* EXERCISE DIRECTIONS *
Every record below should be retyped exactly, and no picture should appear in the copy.

* DATASET EXTRACT *

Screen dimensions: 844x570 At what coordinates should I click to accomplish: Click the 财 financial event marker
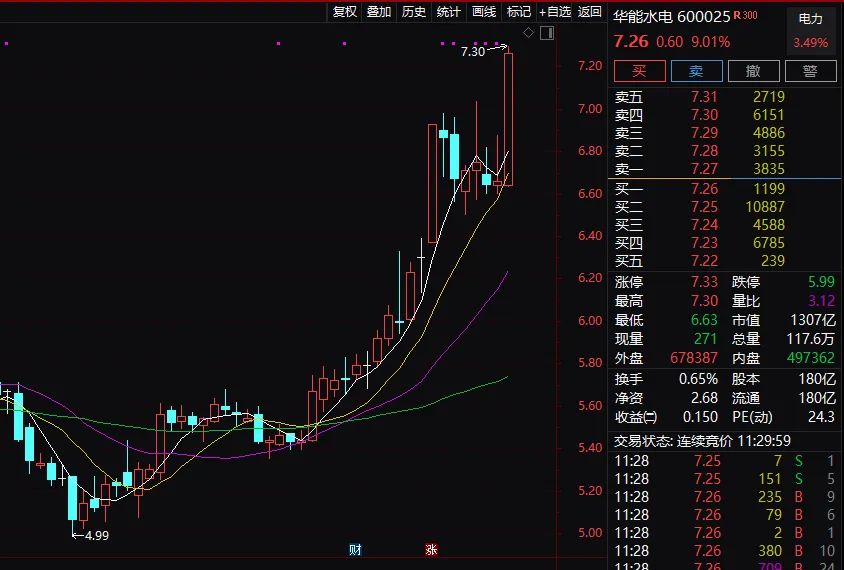[355, 550]
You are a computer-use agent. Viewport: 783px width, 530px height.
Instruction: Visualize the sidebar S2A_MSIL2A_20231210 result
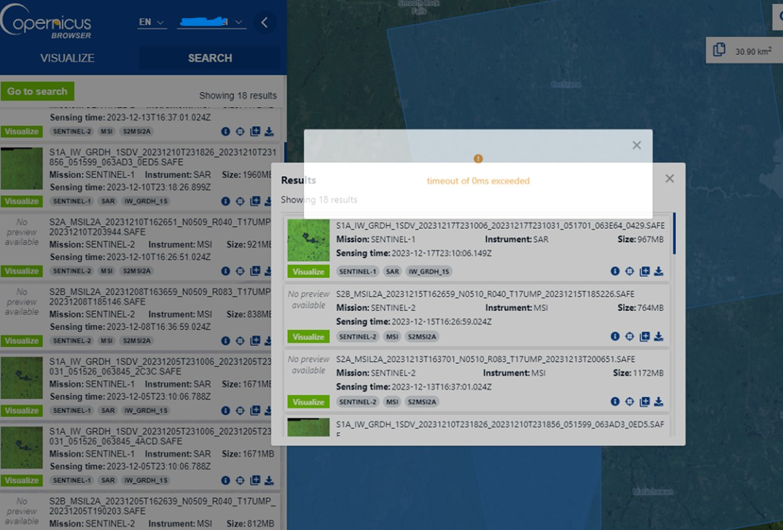coord(21,271)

* WRITTEN ANSWER *
Screen dimensions: 844x570 At what coordinates should I click to accomplish: Click the 财 financial event marker
[355, 550]
You are a computer-use agent. Viewport: 783px width, 530px height.
Instruction: Visualize the sidebar S2A_MSIL2A_20231210 result
coord(21,271)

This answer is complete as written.